What you need to do.
Each line of the data holding "legíny" should be found and copied.

Source material.
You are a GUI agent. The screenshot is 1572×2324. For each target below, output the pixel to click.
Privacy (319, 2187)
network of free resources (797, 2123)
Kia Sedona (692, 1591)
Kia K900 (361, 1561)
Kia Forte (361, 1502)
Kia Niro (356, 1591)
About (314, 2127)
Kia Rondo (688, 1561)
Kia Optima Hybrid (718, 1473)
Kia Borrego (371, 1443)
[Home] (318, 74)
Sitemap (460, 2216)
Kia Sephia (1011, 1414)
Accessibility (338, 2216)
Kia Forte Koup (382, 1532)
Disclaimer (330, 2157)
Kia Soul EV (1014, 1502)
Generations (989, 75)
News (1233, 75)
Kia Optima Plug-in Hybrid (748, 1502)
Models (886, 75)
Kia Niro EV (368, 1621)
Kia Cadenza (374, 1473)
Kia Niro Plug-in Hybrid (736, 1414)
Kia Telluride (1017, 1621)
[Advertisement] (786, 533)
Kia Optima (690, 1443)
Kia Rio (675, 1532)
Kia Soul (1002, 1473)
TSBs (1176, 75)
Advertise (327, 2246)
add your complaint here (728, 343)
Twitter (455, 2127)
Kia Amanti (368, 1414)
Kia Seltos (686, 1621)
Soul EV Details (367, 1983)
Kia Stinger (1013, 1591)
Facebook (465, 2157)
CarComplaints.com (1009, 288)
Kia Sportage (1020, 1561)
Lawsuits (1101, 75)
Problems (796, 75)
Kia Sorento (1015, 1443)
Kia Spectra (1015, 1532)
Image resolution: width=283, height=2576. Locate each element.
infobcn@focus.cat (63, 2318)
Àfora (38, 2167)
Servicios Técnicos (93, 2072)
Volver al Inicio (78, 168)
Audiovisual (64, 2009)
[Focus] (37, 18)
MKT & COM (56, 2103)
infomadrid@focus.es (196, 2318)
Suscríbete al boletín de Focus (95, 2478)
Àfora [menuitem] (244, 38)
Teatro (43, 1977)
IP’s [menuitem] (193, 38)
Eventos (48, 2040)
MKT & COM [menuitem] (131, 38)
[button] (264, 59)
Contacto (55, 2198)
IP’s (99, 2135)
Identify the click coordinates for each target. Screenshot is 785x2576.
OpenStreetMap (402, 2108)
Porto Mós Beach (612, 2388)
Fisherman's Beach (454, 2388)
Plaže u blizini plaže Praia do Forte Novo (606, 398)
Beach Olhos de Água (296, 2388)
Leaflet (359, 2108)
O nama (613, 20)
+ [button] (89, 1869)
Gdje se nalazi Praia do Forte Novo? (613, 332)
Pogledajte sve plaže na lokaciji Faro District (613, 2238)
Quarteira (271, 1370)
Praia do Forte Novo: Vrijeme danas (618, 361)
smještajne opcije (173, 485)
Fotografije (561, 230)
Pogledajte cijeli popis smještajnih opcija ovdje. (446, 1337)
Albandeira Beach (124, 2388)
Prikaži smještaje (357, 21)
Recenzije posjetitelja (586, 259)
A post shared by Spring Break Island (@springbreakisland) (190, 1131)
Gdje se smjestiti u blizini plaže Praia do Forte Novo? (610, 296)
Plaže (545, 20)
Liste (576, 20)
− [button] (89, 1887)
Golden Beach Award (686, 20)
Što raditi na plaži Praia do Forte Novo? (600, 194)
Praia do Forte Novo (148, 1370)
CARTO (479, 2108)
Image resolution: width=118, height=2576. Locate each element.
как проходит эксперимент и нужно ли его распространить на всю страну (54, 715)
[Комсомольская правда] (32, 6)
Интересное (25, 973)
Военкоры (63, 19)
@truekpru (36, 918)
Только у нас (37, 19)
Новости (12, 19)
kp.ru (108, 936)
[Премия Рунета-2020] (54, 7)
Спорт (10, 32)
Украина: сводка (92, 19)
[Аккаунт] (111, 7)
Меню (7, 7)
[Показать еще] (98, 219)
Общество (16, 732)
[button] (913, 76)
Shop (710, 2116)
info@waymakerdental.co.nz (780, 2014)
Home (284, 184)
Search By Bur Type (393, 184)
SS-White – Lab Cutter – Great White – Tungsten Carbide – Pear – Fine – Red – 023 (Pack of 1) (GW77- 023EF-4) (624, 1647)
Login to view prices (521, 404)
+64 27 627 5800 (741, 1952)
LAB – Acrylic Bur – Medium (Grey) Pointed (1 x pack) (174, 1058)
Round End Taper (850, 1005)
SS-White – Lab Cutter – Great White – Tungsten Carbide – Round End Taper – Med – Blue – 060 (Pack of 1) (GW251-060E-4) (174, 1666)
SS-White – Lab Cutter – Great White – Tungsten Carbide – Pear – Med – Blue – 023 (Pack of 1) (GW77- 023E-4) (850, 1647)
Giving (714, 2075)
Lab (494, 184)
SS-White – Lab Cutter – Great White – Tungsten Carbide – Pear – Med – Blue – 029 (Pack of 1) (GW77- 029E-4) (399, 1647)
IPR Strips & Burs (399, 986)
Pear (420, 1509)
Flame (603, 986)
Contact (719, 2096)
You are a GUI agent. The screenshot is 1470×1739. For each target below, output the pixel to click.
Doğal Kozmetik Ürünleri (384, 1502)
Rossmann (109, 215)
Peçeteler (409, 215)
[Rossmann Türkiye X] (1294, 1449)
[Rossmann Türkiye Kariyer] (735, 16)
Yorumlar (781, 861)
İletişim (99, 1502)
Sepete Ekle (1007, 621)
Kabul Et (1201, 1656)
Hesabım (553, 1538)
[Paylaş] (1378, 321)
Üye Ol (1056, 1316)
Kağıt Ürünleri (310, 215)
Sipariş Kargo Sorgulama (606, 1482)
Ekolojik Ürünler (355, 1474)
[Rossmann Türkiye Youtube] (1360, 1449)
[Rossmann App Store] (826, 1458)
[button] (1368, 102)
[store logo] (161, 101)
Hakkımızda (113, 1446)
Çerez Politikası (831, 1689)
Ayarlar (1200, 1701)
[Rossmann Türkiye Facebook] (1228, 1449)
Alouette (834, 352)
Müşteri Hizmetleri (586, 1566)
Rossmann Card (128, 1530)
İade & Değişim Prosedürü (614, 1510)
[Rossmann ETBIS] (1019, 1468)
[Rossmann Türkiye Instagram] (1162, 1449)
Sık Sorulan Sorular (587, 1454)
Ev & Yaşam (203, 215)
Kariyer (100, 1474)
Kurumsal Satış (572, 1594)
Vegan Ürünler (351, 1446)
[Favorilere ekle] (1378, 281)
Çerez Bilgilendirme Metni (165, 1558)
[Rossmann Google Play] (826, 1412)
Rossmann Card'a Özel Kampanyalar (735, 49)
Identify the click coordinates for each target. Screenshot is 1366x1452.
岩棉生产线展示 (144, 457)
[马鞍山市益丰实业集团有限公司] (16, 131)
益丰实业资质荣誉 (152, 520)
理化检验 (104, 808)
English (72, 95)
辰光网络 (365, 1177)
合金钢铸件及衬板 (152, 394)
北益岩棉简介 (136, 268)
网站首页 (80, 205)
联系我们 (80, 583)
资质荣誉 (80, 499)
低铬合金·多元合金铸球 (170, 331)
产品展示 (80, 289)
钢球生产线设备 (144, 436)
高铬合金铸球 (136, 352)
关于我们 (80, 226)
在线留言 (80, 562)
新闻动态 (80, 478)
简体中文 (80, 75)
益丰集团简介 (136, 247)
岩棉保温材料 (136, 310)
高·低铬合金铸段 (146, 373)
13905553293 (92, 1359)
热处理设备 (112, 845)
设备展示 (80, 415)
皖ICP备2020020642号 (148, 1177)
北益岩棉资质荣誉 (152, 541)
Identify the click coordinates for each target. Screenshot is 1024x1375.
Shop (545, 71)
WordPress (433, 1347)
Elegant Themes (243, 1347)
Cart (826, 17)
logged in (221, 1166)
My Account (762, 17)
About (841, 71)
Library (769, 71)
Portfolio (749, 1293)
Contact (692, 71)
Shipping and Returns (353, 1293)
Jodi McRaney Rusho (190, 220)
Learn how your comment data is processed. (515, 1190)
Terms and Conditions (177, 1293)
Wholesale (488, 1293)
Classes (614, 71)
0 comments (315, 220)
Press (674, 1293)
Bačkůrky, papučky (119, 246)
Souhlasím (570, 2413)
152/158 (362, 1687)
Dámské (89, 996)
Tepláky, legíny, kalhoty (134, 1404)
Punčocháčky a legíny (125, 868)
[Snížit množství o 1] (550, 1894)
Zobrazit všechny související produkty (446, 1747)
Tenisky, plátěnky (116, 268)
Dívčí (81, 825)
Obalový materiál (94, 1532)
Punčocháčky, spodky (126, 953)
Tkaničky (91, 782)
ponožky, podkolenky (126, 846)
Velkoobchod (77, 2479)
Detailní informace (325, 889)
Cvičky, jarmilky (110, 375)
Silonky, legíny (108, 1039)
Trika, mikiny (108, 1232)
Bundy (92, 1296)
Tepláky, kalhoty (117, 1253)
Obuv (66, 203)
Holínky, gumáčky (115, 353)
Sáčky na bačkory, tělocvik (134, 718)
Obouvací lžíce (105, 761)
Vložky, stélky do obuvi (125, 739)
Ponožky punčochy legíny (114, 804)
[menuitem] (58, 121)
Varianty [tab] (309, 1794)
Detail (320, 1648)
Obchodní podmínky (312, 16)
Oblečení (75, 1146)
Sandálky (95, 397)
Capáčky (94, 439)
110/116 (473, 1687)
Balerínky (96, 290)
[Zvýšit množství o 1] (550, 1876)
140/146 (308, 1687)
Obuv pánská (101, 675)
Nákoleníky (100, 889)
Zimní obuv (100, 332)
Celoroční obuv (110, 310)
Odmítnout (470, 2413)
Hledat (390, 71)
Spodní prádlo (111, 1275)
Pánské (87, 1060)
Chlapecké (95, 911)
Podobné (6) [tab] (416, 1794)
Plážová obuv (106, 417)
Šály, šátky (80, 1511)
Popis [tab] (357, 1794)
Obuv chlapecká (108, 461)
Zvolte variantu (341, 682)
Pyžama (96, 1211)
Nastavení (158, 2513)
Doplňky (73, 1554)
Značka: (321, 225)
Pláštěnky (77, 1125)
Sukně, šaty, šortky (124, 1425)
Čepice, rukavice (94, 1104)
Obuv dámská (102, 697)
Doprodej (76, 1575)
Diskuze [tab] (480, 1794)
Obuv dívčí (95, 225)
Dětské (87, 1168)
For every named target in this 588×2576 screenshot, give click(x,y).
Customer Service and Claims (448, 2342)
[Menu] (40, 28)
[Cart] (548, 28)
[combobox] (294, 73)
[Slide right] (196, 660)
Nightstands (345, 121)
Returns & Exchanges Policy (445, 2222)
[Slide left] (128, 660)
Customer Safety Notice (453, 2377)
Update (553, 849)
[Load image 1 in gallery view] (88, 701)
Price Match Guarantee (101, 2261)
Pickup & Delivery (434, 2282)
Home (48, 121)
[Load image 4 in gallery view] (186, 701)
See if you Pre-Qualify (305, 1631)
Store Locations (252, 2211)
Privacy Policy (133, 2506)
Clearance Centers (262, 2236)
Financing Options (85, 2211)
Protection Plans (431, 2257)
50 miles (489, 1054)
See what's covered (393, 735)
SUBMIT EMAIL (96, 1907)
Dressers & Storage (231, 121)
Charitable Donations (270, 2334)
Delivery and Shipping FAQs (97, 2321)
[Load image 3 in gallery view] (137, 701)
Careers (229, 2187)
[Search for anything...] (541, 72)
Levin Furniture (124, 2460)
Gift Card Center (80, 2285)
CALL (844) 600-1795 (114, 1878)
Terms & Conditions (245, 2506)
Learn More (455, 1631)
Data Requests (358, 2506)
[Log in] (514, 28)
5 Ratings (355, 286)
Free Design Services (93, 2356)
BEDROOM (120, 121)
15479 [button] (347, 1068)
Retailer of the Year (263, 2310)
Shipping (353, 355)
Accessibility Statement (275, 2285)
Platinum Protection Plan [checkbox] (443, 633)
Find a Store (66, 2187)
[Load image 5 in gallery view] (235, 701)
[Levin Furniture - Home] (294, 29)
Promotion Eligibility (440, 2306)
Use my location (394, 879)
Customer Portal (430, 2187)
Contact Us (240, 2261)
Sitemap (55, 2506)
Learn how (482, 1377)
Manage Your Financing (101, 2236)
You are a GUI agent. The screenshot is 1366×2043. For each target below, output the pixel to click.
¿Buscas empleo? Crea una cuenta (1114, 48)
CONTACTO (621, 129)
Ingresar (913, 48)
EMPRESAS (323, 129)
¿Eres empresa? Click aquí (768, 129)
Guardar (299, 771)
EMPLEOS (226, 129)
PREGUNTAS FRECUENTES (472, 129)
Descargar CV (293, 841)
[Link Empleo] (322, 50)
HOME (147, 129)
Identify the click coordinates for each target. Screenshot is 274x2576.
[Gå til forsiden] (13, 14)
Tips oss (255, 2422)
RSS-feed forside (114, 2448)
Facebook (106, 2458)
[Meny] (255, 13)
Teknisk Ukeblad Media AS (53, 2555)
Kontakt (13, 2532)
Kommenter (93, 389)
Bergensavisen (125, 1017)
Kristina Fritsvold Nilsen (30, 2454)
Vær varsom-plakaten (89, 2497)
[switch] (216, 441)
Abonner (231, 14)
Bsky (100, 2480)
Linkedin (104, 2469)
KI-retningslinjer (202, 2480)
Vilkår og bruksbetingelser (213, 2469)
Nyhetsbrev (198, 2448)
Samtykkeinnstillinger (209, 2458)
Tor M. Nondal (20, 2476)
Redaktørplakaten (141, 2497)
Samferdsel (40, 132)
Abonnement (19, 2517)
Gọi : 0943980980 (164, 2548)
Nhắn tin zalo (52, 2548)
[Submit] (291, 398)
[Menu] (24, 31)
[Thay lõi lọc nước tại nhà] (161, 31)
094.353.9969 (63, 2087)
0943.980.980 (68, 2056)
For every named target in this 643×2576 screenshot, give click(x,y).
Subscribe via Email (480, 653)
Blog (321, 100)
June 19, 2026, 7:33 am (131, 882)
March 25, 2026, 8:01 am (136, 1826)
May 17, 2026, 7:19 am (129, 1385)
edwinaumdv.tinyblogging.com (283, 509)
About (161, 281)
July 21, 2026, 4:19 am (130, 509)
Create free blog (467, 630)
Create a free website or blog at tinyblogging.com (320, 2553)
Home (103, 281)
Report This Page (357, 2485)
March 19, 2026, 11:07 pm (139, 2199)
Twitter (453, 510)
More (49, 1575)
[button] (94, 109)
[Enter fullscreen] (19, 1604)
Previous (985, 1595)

Task solution.
Tepláky, legíny, kalhoty (134, 1404)
Punčocháčky a legíny (125, 868)
Silonky, legíny (108, 1039)
Ponožky punčochy legíny (114, 804)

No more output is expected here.